First, what is the transition kernel for the MCMC chain? Is it $q(y \mid x)$? __No__.

For $y\not=x$ it is

$$ p(y \mid x) = q(y \mid x) \alpha(x, y) $$

and if $y = x$ it is

$$ p(y \mid x) = \int_\mathcal{S} q(z \mid x) [1 - \alpha(x, z)] \,\mathrm{d}z $$

However, proposing points using $q(y \mid x)$ __does__ make the chain reversible w.r.t. the target density $f_X$.

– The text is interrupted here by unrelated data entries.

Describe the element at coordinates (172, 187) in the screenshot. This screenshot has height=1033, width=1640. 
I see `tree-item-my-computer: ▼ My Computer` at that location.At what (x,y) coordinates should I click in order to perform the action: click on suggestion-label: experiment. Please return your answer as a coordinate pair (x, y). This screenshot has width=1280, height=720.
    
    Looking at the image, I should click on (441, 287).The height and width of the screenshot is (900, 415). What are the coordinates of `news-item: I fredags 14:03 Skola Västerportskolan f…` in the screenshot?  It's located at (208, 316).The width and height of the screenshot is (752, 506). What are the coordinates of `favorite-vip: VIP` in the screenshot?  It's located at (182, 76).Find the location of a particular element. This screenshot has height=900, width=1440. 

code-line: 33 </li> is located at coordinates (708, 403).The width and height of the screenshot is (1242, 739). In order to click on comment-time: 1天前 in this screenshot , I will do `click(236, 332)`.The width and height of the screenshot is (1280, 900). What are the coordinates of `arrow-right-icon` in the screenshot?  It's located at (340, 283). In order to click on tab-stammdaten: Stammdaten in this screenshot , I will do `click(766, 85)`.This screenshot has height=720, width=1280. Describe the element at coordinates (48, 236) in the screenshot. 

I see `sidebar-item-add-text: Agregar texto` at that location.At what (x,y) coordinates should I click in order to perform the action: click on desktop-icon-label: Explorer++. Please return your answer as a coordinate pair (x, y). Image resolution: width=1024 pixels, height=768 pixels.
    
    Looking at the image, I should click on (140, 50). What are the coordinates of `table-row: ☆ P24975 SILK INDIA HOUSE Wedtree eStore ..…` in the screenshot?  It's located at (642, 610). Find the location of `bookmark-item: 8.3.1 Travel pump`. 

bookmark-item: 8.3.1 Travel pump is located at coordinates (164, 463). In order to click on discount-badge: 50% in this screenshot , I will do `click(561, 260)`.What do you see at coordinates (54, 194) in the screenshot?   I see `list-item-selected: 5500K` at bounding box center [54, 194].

## Proof that $q(y \mid x)$ makes the chain reversible w.r.t. the target density $f_X$

Remember, for $x \not= y$ we have $p(y \mid x) = q(y \mid x) \alpha(x, y) $ and

$$ \alpha(x, y) = \min\bigl\{  \frac{ f_X(y) \, q(x \mid y) 
}{ f_X(x) \, q(y \mid x) } , 1 \bigr\} \quad \text{and} \quad \alpha(y, x) = \min\bigl\{  \frac{ f_X(x) \, q(y \mid x) 
}{ f_X(y) \, q(x \mid y) } , 1 \bigr\} . $$

Do we have $ f_X(x) p(y \mid x) = f_X(y) p(x \mid y)$? If $x = y$, then obviously yes. For $x \not=y$

$$ \begin{aligned}
f_X(x) p(y \mid x) 
&= f_X(x) q(y \mid x) \alpha(x, y) \\
&= f_X(x) q(y \mid x) \min\bigl\{  \frac{ f_X(y) \, q(x \mid y) 
}{ f_X(x) \, q(y \mid x) } , 1 \bigr\} \\
&= \min\bigl\{ f_X(y) \, q(x \mid y) 
, f_X(x) q(y \mid x)  \bigr\} \times \frac{f_X(y) \, q(x \mid y) }{f_X(y) \, q(x \mid y) } \\
&= f_X(y) \, q(x \mid y)  \min\bigl\{ 1, \frac{ f_X(x) q(y \mid x) }{f_X(y) \, q(x \mid y) }  \bigr\}  \\
&= f_X(y) \, q(x \mid y) \, \alpha(y, x) \\
&= f_X(y) \, p(x \mid y) .
\end{aligned} $$